Here's something we rarely talk about.
One of the hardest parts of personal growth isn't changing yourself. It’s remaining true to the person you're becoming when the people around you still relate to who you've always been.
In relationships, we tend to see people through the lens of our repeated experiences and interactions. Over time, we develop a mental picture of who we think they are. The longer the friendship or relationship, the more anchored these perspectives are. It's a natural way our brains organize information and make sense of the world.
The challenge arises when a person grows and changes into a better version of themselves. These changes literally disrupt our emotional patterns and the “rules of engagement” in our relationships.
Familiar people react in many different ways. It can be especially tricky if you start setting boundaries and saying no as a people-pleaser
Recommended reading: "Build Your Dream Life: The Neuroscience of Personal Transformation."
Let me give you an example from one of my clients from years ago. For the sake of this illustration, we’ll call the women, Sarah and Emily.
For nearly twenty years, they were inseparable. Sarah and Emily celebrated career milestones, raised children together, and talked each other through countless challenges. If one of them was struggling, the other was usually the first person they called.
On the surface, their friendship looked healthy and deeply connected. Sarah was thoughtful, generous, and always willing to help. If Emily needed someone to watch her children, Sarah rearranged her schedule. If Emily was upset, Sarah listened for an hour, even though it was inconvenient.

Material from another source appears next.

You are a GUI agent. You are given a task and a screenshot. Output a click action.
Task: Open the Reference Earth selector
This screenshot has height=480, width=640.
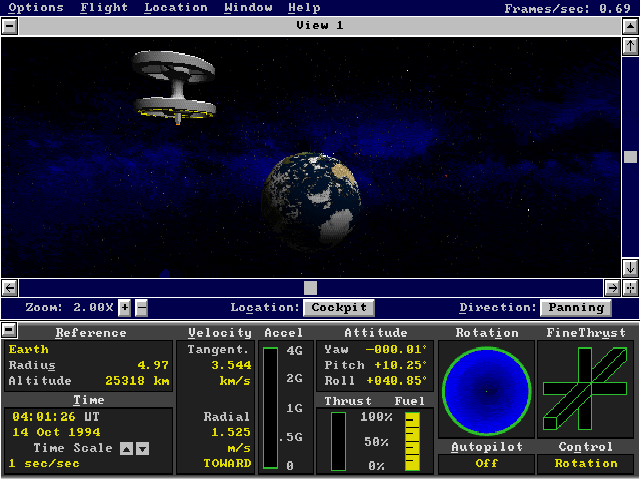[28, 350]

If plans together changed at the last minute, Sarah adapted without complaint. She took pride in being dependable and caring, and Emily often described her as the most supportive person she had ever known.
What neither woman fully understood was that the friendship had developed around a set of unspoken rules.
Sarah was the accommodating one. Emily was accustomed to being accommodated. Neither woman consciously created this dynamic. It simply evolved over years of repetition until it became their norm.
Then Sarah began some personal work and became courageously honest with herself. As she developed greater self-awareness, she started recognizing that she often ignored her own needs, especially when it came to Emily. She avoided conflict, withheld opinions that might create tension, and said yes to things she didn't want to do. The people-pleasing she had always called kindness turned out to be driven by a fear of disappointing people.
Gradually, Sarah learned how to set healthier boundaries. When she felt overwhelmed, she declined taking on more. When she disagreed with something, she expressed her opinion. If Emily called while Sarah was busy, she didn’t answer. And when Sarah needed support herself, she requested it.
From Sarah's perspective, these changes felt freeing and she experienced tremendous relief and a greater sense of inner peace.
Emily, however, experienced the changes very differently.
The friend she had known for years seemed unavailable and less helpful. Conversations were different, too. Sarah no longer agreed with everything and sometimes challenged Emily's perspective. Occasionally, she even expressed frustration.
Emily might have been thinking:
The irony was that Sarah had become more authentic, but Emily felt as though she was losing her friend.
Related reading: "Find Inner Peace and Unwrap Your Best Self."
This shift is where many relationships encounter emotional turbulence during periods of personal growth. The conflict is rarely about the boundary itself. More often, it's about the disruption of the mental picture we've built of another person.
Growth can create a strange kind of tension. The person who is changing feels more authentic than ever before. The people around them often feel disoriented.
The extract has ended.